Baking Daily Bread

Monday morning and baking bread. I just got the loaves out of the pans and the house smells like home. But it was a bit of a wrestle.

I went to the garden centre this morning while the bread was finishing its rise, and came back with a great selection of seeds. So, as I was prepping the pans for the loaves, I was thinking ahead to my glorious summer garden. I buttered the sides of the pans as usual, and then forgot the bottoms. I usually slip a rectangle of non-stick stuff on the bottom of the pans, but that slipped my mind completely. In went the loaves, despite the naked bottoms, and away they baked.    I didn’t remember at all until it was time to get them out of the pans. Wrestle, struggle, blerg. I had visions of tearing three loaves in half, their bottoms firmly affixed to the hot pans, their soft and steamy insides suddenly ripped opened and unslicable.
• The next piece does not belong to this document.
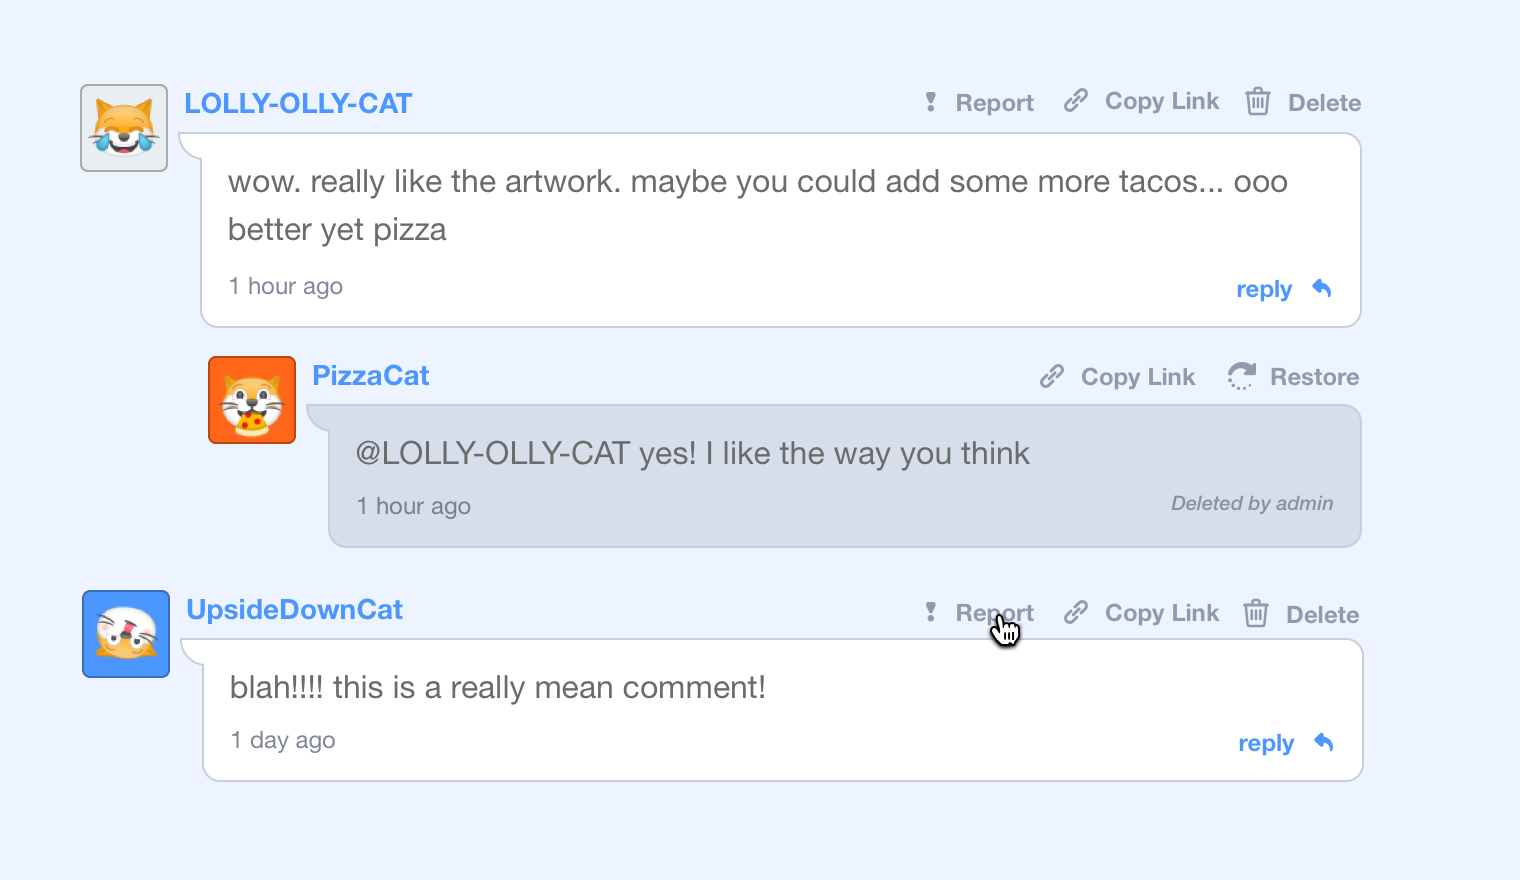
Task: Click the reply arrow icon on UpsideDownCat's comment
Action: [x=1322, y=742]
Very hard to stay calm when the integrity of a week’s worth of family toast and sandwiches is at stake. But, in the end, the loaves all came out more or less unscathed. And I suppose so did I.

Now for some deep breathing, and Monday morning reading.

Matthew 6 – the Sermon on the Mount continues. And I find myself reading over the Lord’s Prayer.

Give us this day our daily bread.

Give us this day the food we need. I like the plurality of this; it’s our bread, not my bread. Yes. And I like the necessity of it. This is the nourishment of the moment. God, give us enough to live on. Meet us in this hungry moment, find us and fill us here and now.

Maybe it’s also a reminder to ask for God’s help as we try to focus on the daily rather than tomorrow’s gardens. Maybe it’s a prayer to call us into this moment. This day our daily bread. That’s a good prayer.

Here are a couple of other prayer thoughts and resources that you might find helpful.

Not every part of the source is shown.